There’s an unanswered question beneath Svensson’s eel-inspired, existential musings on Christan faith; a hesitation in his agnostic certainty, that summons other Swedish writers to mind: Ingmar Bergman’s Seventh Seal and Par Lagerkvist’s Barrabas both speaking to the silence of God in the face of human longing.
Svensson’s book is, above all else, an ode to his father, a working man who accepted his lowly place in the world with tough dignity. He paved roads for a living, walking behind the huge, noisy machine that dropped the steaming asphalt onto the ground, tamping it down, mile after mile, day after day. His skin was like leather, Svensson tells us, and the smell of asphalt was baked into it.
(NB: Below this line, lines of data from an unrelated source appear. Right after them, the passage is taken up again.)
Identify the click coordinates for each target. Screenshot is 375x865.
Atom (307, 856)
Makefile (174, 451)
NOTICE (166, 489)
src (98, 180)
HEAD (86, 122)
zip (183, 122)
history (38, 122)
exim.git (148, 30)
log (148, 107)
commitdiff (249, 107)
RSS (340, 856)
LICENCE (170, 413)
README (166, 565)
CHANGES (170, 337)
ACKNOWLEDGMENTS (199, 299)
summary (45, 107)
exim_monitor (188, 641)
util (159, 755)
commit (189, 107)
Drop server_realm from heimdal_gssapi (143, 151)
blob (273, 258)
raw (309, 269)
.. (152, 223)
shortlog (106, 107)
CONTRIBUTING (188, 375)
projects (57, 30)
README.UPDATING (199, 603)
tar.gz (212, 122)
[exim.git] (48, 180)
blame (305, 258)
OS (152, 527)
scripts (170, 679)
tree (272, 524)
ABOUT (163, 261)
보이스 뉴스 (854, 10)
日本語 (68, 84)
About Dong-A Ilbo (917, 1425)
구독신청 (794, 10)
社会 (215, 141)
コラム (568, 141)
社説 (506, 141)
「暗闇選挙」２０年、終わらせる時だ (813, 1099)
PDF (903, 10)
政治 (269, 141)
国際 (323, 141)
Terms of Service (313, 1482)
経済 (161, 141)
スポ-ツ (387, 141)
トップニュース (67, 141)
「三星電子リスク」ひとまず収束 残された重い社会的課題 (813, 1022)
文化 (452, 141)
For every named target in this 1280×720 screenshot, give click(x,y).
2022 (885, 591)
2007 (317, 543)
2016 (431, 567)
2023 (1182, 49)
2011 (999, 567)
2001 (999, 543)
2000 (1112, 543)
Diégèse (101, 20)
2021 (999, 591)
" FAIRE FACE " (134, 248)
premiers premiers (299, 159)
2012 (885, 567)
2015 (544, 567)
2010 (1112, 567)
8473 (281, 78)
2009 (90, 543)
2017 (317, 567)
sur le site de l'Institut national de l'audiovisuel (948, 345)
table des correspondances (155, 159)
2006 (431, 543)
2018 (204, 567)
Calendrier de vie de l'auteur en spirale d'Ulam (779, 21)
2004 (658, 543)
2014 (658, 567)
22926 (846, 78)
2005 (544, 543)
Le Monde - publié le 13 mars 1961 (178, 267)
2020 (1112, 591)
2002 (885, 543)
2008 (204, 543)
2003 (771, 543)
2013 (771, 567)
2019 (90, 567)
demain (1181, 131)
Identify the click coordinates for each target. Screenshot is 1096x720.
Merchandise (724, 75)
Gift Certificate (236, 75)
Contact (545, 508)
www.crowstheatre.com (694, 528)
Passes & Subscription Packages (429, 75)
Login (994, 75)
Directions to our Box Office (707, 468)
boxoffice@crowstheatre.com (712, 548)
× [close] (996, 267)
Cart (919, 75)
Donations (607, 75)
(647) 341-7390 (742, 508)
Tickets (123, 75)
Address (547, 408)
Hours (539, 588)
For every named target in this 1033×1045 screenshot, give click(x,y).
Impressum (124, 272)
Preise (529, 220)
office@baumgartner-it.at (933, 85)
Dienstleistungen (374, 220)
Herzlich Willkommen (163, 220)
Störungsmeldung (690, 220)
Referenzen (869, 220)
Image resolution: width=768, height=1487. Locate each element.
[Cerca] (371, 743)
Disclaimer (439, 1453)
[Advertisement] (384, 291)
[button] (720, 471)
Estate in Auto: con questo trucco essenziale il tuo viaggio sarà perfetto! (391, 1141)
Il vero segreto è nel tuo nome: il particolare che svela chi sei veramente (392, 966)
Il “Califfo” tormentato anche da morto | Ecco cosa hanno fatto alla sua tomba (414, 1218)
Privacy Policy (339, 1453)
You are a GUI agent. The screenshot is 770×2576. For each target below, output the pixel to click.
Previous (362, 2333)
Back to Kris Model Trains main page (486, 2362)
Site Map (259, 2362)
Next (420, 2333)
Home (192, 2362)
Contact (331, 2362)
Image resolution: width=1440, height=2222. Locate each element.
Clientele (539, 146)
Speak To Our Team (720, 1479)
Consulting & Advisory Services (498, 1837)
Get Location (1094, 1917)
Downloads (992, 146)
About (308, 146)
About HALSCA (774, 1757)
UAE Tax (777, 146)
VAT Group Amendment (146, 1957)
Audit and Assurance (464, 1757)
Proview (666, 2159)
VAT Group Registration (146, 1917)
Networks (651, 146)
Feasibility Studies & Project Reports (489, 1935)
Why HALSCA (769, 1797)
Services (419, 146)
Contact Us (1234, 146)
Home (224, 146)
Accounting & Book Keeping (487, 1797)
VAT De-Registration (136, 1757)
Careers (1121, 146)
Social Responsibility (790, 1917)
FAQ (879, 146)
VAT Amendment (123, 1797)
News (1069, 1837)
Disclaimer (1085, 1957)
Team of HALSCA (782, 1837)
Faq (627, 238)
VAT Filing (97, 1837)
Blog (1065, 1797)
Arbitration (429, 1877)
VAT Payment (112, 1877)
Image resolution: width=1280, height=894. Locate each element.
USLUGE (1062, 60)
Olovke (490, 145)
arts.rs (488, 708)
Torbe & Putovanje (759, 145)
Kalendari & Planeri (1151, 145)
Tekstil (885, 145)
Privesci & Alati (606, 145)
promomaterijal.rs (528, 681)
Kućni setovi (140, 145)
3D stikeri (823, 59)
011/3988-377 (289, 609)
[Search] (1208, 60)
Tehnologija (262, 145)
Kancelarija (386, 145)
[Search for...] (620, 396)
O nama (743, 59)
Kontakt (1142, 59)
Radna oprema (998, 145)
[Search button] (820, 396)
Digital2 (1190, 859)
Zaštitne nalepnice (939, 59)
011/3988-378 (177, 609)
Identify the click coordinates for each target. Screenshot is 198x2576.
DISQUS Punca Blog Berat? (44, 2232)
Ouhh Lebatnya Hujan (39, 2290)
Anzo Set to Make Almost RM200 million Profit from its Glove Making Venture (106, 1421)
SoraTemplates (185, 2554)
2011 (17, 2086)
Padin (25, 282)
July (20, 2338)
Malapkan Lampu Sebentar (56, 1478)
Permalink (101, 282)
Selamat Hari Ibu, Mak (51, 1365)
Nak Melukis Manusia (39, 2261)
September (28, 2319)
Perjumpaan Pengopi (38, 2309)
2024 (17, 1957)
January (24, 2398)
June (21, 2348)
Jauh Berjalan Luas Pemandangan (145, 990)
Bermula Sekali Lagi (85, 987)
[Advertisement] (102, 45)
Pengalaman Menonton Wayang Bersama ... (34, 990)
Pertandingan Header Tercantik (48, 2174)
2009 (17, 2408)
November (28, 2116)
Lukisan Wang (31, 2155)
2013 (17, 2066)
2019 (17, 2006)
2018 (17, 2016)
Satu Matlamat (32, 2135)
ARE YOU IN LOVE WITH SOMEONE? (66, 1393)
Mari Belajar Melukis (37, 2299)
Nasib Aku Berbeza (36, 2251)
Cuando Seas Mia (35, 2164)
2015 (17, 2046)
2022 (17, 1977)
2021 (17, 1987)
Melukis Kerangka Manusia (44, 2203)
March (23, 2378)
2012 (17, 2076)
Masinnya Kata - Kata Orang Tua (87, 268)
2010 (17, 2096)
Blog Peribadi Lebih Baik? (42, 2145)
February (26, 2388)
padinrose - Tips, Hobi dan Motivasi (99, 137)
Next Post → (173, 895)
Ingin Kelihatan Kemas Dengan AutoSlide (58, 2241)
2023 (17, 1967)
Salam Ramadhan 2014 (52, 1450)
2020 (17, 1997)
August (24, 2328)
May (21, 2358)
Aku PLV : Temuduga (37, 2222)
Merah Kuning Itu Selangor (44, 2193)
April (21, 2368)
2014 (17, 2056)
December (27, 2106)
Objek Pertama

Like his son, he was an atheist. He had no use for high authority, and the trappings of doctrine and practice that came with religious worship weren’t meant for the likes of him. His transcendence was escaping into nature when his work was done, watching herons prowl along the river; teaching his son how to set eel traps in the moonlight. He died young, of cancer; probably from the carcinogens volatilizing up from the asphalt. A week after he died, Svensson decided to go fishing near his parents’ house. It was the middle of a stifling summer day. Not a time when eels were biting. Not an “eel darkness.” He felt a sharp tug on his pole and then the line got dragged into the weeds and rocks, so he had no choice but to wade into the water and pull it up by hand to untangle it. A large eel loomed up from the bottom, its dark button eyes making brief contact with his before slipping off the hook, as eels so easily do, and then disappearing back into the shadows.